Collect every line below that contains the word "width".

[Records from a data source]
------------------------------

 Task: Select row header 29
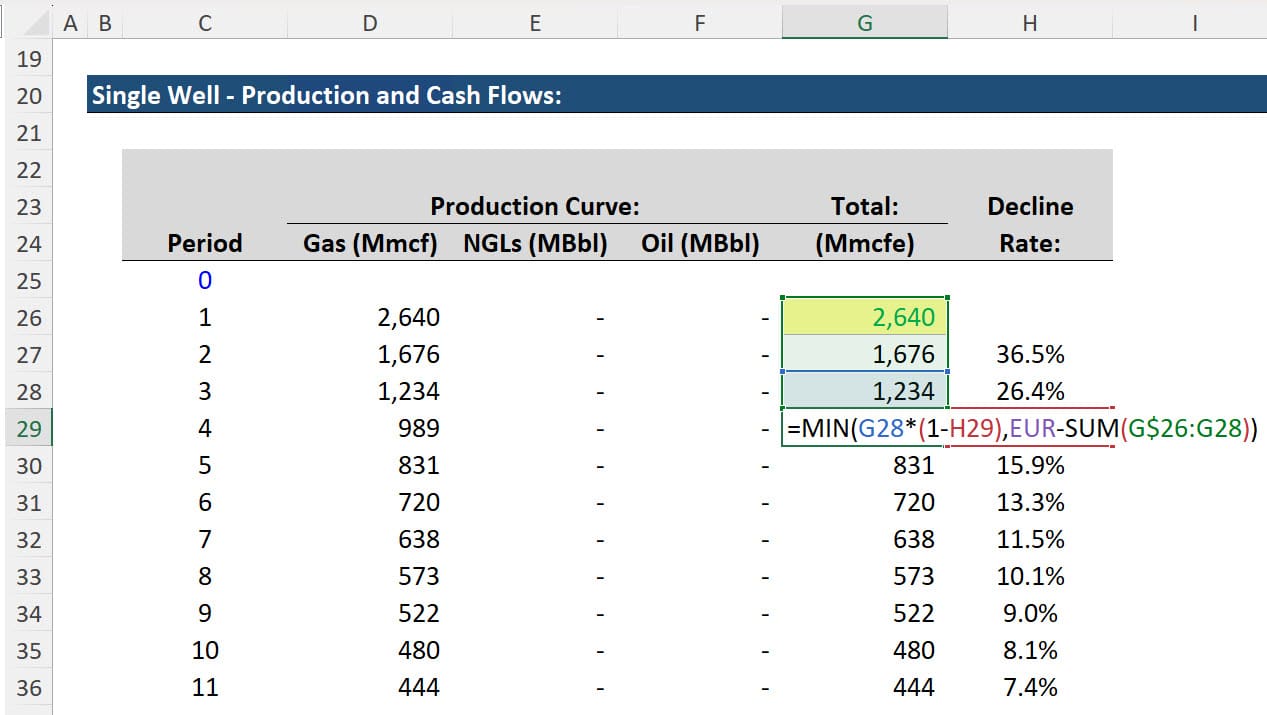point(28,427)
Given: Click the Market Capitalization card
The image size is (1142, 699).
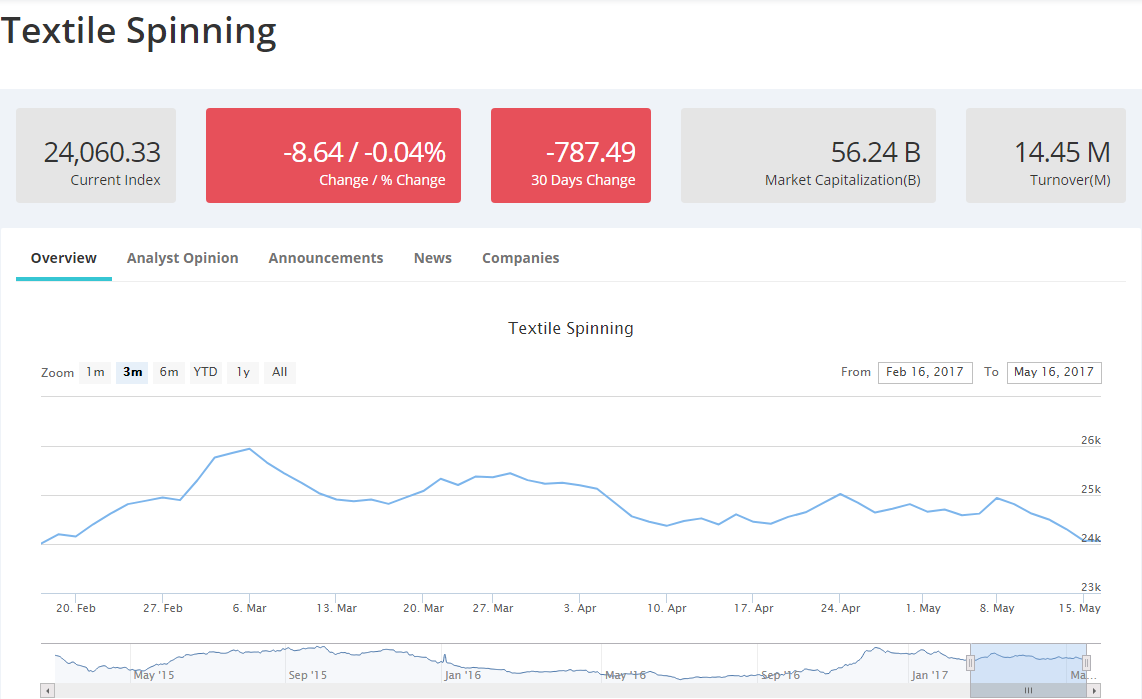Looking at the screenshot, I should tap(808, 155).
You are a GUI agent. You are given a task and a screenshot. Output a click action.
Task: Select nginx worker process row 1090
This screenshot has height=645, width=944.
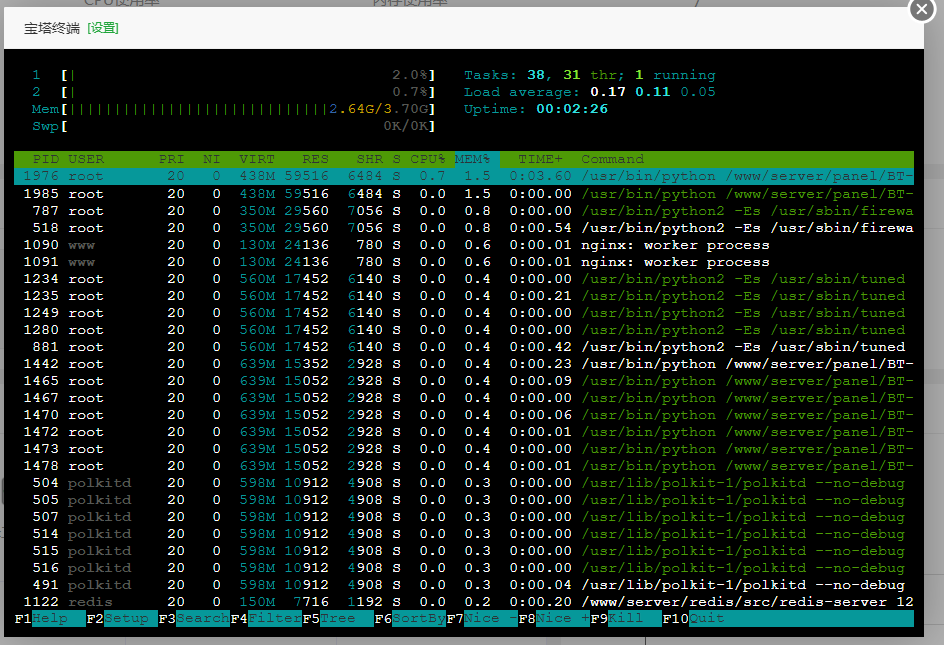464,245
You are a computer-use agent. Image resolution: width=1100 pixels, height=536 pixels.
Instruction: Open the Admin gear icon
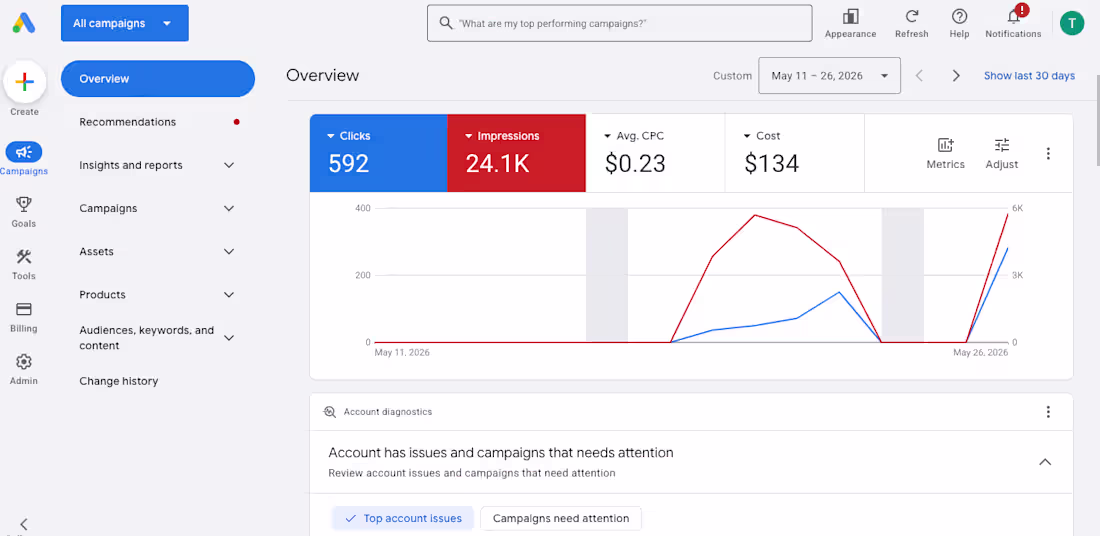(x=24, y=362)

------------------------------

Output of the task
This screenshot has height=645, width=944.
You are a computer-use agent. Image resolution: width=1100 pixels, height=536 pixels.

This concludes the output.